Start ENTRIES SUPPLIED

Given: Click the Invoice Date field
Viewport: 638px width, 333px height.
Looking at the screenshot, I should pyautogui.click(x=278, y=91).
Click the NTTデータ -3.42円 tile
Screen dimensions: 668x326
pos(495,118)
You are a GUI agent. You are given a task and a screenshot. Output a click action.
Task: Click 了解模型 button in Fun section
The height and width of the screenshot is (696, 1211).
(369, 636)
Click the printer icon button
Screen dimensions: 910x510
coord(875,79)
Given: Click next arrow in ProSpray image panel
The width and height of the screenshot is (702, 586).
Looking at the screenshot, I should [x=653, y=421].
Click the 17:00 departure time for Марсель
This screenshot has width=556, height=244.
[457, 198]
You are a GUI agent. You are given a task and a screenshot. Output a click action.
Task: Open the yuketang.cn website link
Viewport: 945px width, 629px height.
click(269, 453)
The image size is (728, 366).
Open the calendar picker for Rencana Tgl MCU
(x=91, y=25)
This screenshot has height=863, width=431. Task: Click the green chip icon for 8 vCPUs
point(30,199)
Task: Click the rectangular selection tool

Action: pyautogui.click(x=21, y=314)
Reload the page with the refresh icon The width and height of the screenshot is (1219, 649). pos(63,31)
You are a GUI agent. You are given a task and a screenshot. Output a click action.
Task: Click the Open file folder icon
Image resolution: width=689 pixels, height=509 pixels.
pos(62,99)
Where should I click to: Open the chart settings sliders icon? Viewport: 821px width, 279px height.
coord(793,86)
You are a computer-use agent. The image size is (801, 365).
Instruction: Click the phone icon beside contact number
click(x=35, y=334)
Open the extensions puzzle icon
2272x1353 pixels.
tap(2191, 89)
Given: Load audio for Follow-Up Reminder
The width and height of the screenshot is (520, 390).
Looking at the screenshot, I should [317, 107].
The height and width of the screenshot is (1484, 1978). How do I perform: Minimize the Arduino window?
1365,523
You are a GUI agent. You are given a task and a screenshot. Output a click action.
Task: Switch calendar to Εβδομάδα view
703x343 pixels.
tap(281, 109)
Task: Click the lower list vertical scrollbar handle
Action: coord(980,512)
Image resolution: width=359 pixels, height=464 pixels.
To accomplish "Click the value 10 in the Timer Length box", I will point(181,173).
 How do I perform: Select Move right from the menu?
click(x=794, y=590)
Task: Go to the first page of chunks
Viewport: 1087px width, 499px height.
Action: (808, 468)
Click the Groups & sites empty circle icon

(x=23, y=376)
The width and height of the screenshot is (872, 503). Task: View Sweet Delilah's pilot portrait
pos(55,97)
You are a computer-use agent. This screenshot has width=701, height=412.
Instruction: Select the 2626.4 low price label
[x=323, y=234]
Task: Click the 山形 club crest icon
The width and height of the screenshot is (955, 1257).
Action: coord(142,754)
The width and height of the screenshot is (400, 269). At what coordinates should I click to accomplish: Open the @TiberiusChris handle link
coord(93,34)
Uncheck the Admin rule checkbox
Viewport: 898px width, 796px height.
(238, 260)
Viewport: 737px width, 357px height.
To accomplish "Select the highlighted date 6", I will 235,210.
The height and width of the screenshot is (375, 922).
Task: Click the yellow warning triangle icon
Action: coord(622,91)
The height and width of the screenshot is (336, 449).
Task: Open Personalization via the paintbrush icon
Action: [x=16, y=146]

End ENTRIES SUPPLIED

TO BE DONE>
Swap "Viewport" for "Window" in the lines that open with the line containing "Given: Click next" and close with the line containing "click(x=794, y=590)". Give back only those lines, with nothing else changed.

WRITTEN SOLUTION>
Given: Click next arrow in ProSpray image panel
The width and height of the screenshot is (702, 586).
Looking at the screenshot, I should [x=653, y=421].
Click the 17:00 departure time for Марсель
This screenshot has width=556, height=244.
[457, 198]
You are a GUI agent. You are given a task and a screenshot. Output a click action.
Task: Open the yuketang.cn website link
Window: 945px width, 629px height.
click(269, 453)
The image size is (728, 366).
Open the calendar picker for Rencana Tgl MCU
(x=91, y=25)
This screenshot has height=863, width=431. Task: Click the green chip icon for 8 vCPUs
point(30,199)
Task: Click the rectangular selection tool

Action: pyautogui.click(x=21, y=314)
Reload the page with the refresh icon The width and height of the screenshot is (1219, 649). pos(63,31)
You are a GUI agent. You are given a task and a screenshot. Output a click action.
Task: Click the Open file folder icon
Image resolution: width=689 pixels, height=509 pixels.
pos(62,99)
Where should I click to: Open the chart settings sliders icon? Window: 821px width, 279px height.
coord(793,86)
You are a computer-use agent. The image size is (801, 365).
Instruction: Click the phone icon beside contact number
click(x=35, y=334)
Open the extensions puzzle icon
2272x1353 pixels.
tap(2191, 89)
Given: Load audio for Follow-Up Reminder
The width and height of the screenshot is (520, 390).
Looking at the screenshot, I should [317, 107].
The height and width of the screenshot is (1484, 1978). How do I perform: Minimize the Arduino window?
1365,523
You are a GUI agent. You are given a task and a screenshot. Output a click action.
Task: Switch calendar to Εβδομάδα view
703x343 pixels.
tap(281, 109)
Task: Click the lower list vertical scrollbar handle
Action: coord(980,512)
Image resolution: width=359 pixels, height=464 pixels.
To accomplish "Click the value 10 in the Timer Length box", I will point(181,173).
 How do I perform: Select Move right from the menu?
click(x=794, y=590)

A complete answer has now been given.